During a recent shift, task force members paid a visit to the home of the man’s mother, hoping to find him. She was emphatic that he’s not in the state, and a quick check of the home determined he wasn’t there.
The task force didn’t get its man that day, but his warrant will remain active, and there’s no shortage of other suspects to look for. Day after day, the task force targets suspects accused of serious crimes and puts them behind bars.
“A lot of it is old-fashioned police work,” said Sgt. Aaron Wuitschick of the Yakima County Sheriff’s Office, who started as the team’s supervisor in January.

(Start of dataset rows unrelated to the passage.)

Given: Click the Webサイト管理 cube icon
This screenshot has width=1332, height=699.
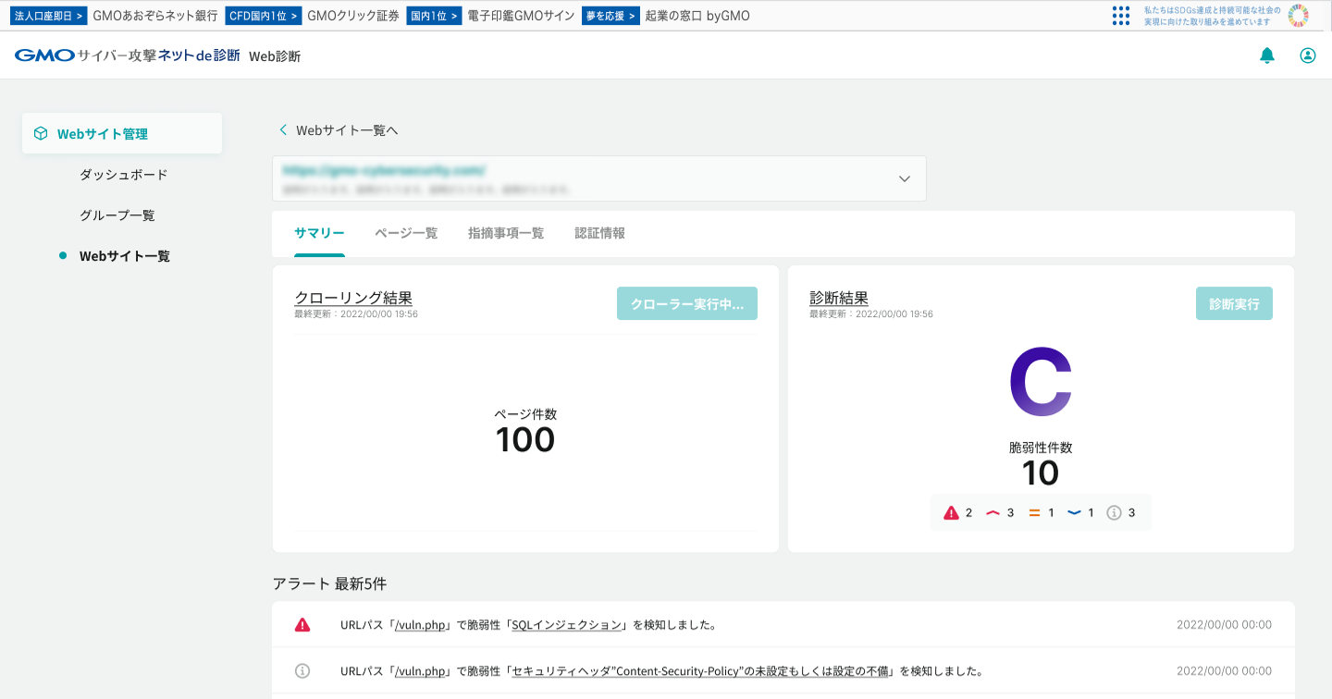Looking at the screenshot, I should pos(41,133).
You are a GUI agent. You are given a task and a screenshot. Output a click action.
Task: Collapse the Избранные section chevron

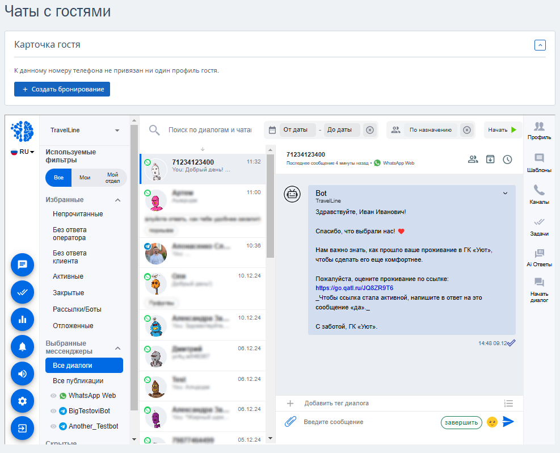[117, 200]

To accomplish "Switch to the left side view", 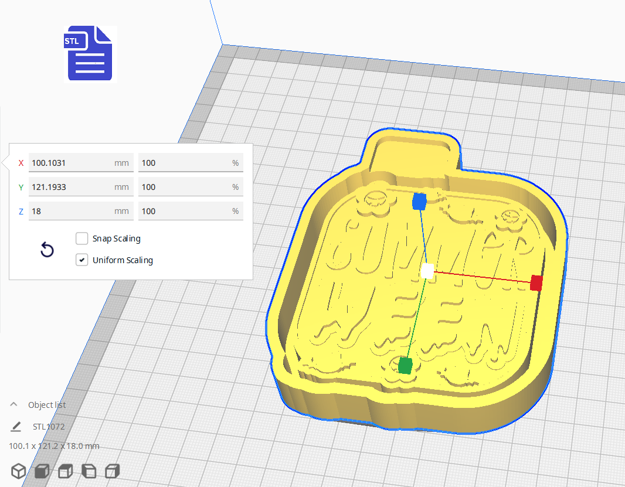I will click(89, 471).
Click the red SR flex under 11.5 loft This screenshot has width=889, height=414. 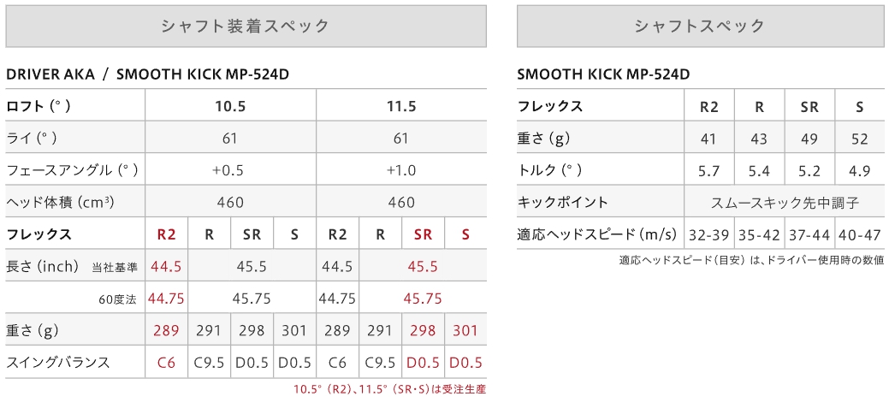(423, 234)
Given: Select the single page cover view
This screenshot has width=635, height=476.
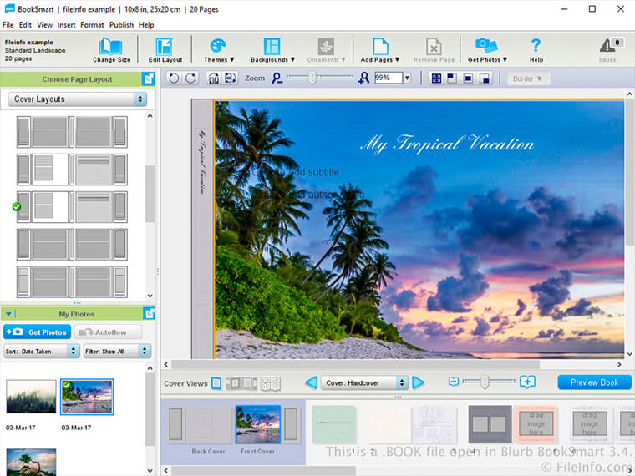Looking at the screenshot, I should pos(217,383).
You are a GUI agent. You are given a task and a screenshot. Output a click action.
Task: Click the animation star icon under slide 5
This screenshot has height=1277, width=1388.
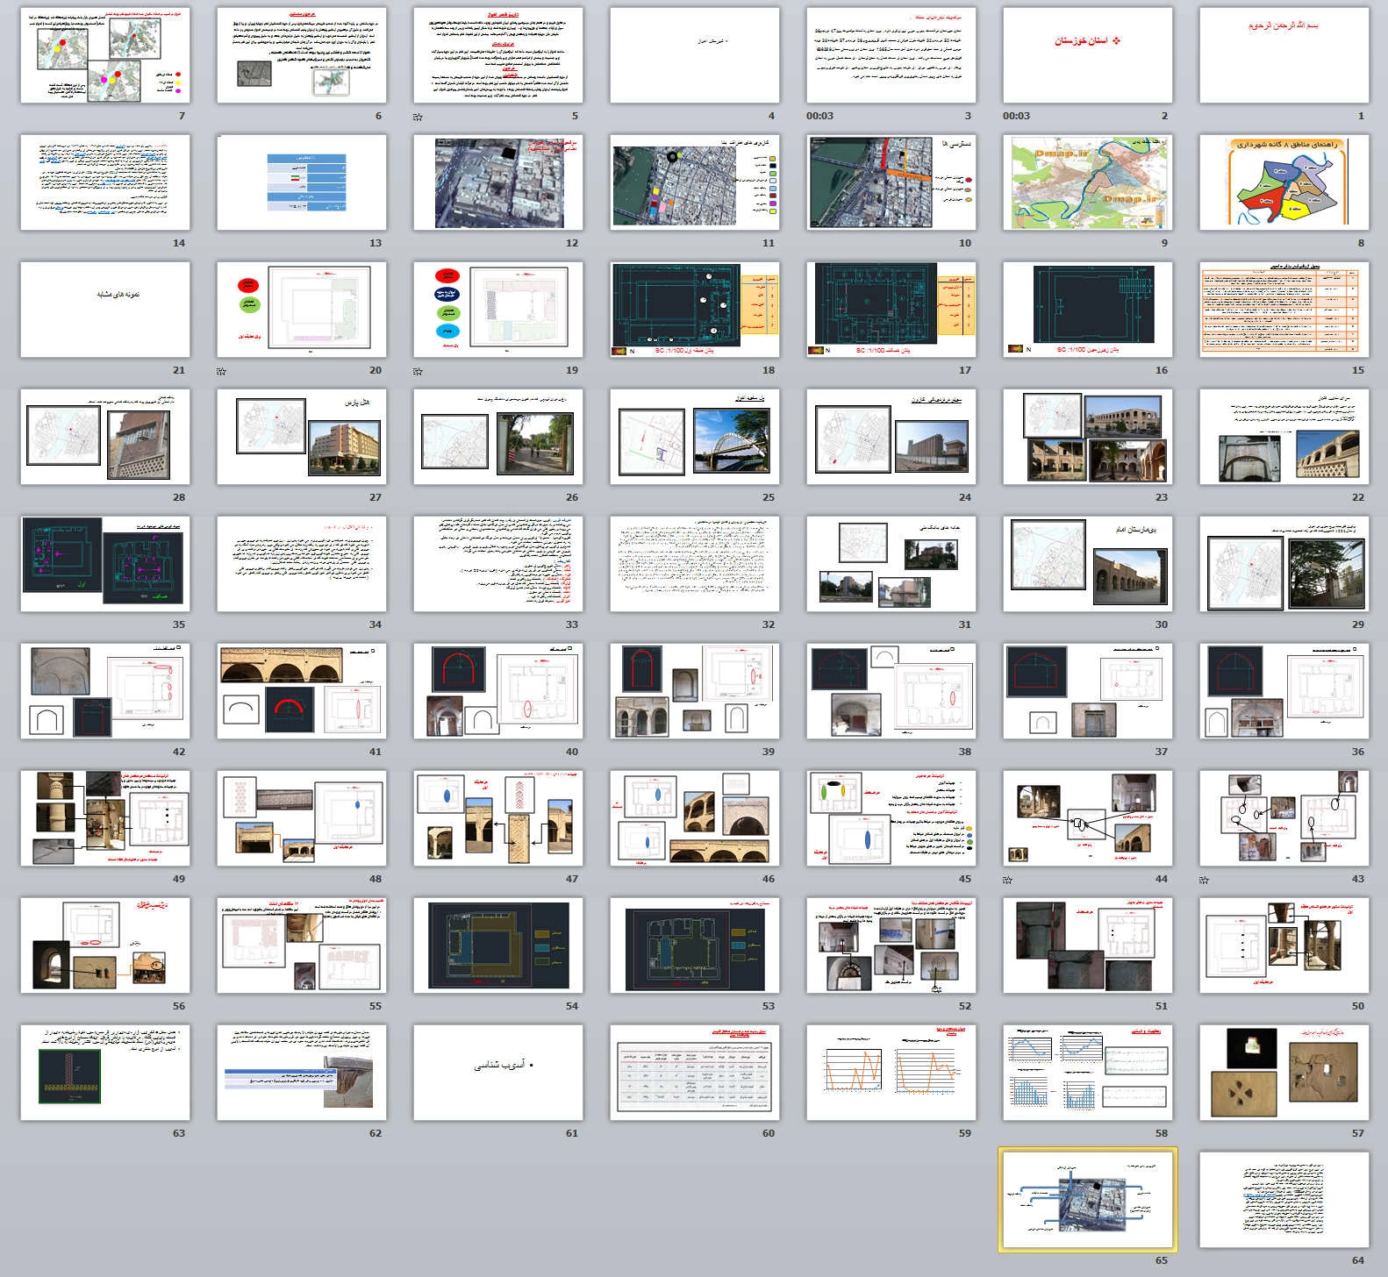pos(419,117)
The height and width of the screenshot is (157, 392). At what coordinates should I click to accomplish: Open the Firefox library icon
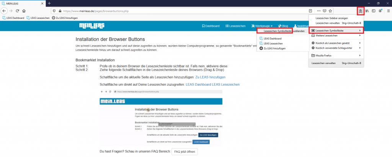(x=367, y=11)

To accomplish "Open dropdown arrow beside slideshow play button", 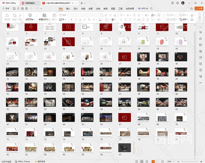I will coord(157,161).
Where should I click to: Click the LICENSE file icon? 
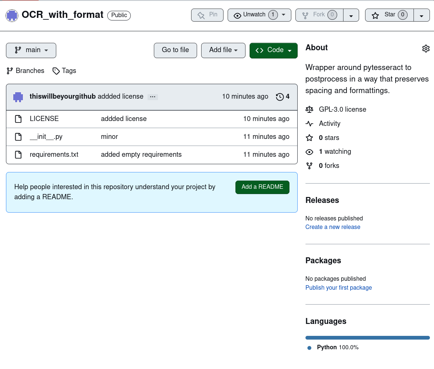[x=18, y=119]
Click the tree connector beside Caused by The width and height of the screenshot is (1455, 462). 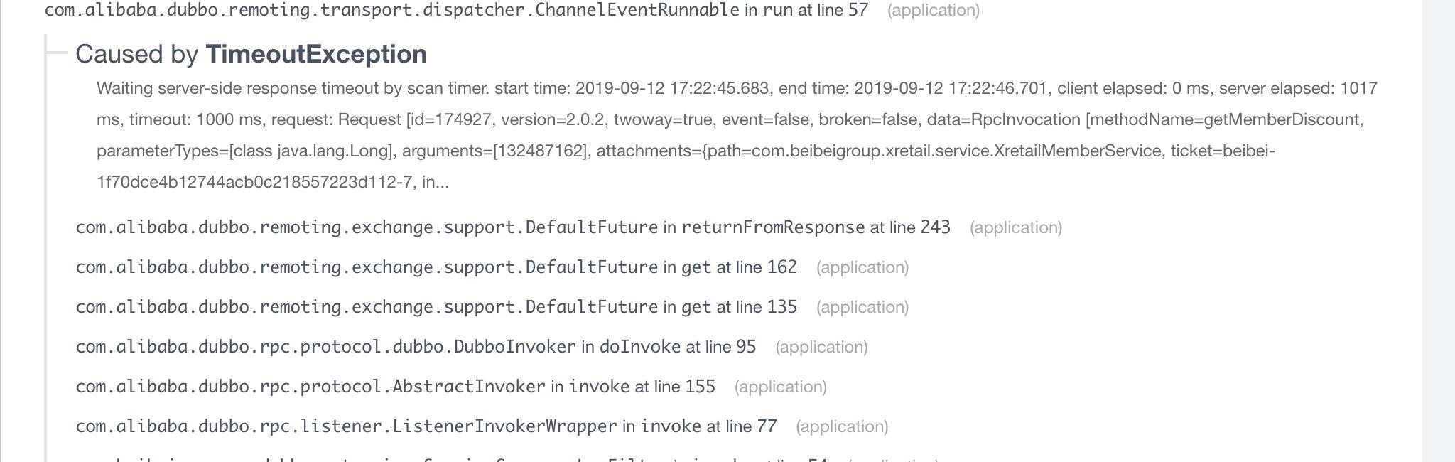(x=57, y=54)
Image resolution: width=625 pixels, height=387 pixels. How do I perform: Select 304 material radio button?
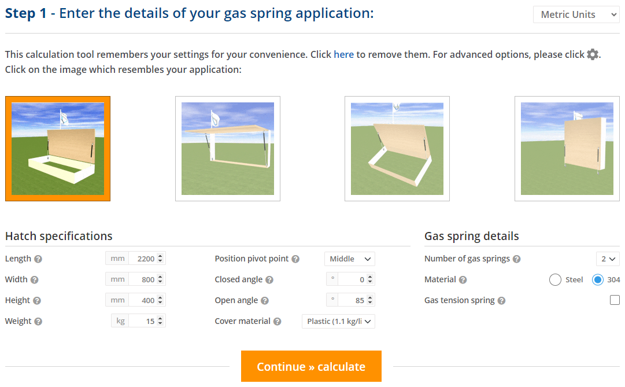[598, 280]
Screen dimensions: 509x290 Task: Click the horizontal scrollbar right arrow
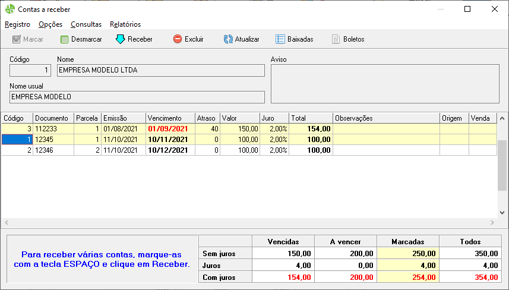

The current task force has its roots in the Crime Reduction Unit started by the sheriff’s office in 2006.
Along with another sheriff’s deputy, the six-member unit now includes representatives from the Yakima Police Department, the state Department of Corrections and the U.S. Marshal’s Service.
Unlike patrol officers or detectives, who have to jump from case to case, these officers have one job: find identified suspects and bring them to justice.
The multi-agency approach gives the task force access to a broad array of databases and other tools investigators can use to locate suspects.
And there’s plenty of them to chase.
The unit reported 232 felony arrests in 2016. In recent years, that number has been as high as 354, said sheriff’s Sgt. Judd Towell, Wuitschick’s predecessor.
“There’s only so many days in a year, and we’re arresting almost an offender a day,” Towell said.
This year is already off to a busy start.
Task force officers made 24 arrests in January and more than a dozen so far this month.
This week, about a half-dozen targets are at the top of the list: an assault suspect, two shooting suspects, another shooting suspect, a child rape suspect identified through a Crime Stoppers tip and a material witness in another shooting.
On Tuesday afternoon, the team spent several hours rolling between Gleed, Selah and Yakima.
Officers headed toward a possible job site for the rape suspect, but he’s not working. The home address he gave doesn’t exist, so they’ll have to try again.
Later, they’ll knock on a series of doors at a downtown apartment complex, trying to locate a material witness tied to a Yakima shooting. Residents acknowledge seeing him recently, but it’s not clear where he is right now.
At motels along North First Street, officers check for the man, showing his picture.
“$100 cash if you can tell me where this guy is,” says Erik Hampton, a Yakima police officer and longtime member of the team.
Other team members pass out business cards, hoping for a phone call.
This job can involve a lot of patience.
Task force members spend time researching a suspect’s support network. If they can figure out where he’s likely to hide, they might spend hours waiting for him to pop up there.
Other days, the latest homicide might force them to set aside active cases as they help detectives track a suspect.
“Our goal is to go find that person before they get out of the area,” Wuitschick said.
The team operates across a broad swath of Central Washington, from Klickitat to Chelan counties and beyond. The hunt for an Adams County robbery suspect recently took team members to Wenatchee, where they arrested him.
The task force is one of 10 similar units that seek suspects across Washington, Oregon and Alaska. They sometimes take tips from their counterparts or pass on information about suspects thought to be in other parts of the region.
Participating agencies pay for their own member of the task force. Overtime costs in key cases — such as murder, rape or robbery — are reimbursed by the federal government.
Task force members say they enjoy the challenge.
“I definitely think it makes the community safer,” said Chris Smith, one of two federal marshals assigned to the unit.
Hampton said that in addition to the constant search for suspects, the task force position allows him to keep active ties with the police department’s SWAT team.
There’s a sense of accomplishment to bringing a suspect into custody, Hampton said.
“It’s a good unit to be in because we catch the worst of the worst,” he said.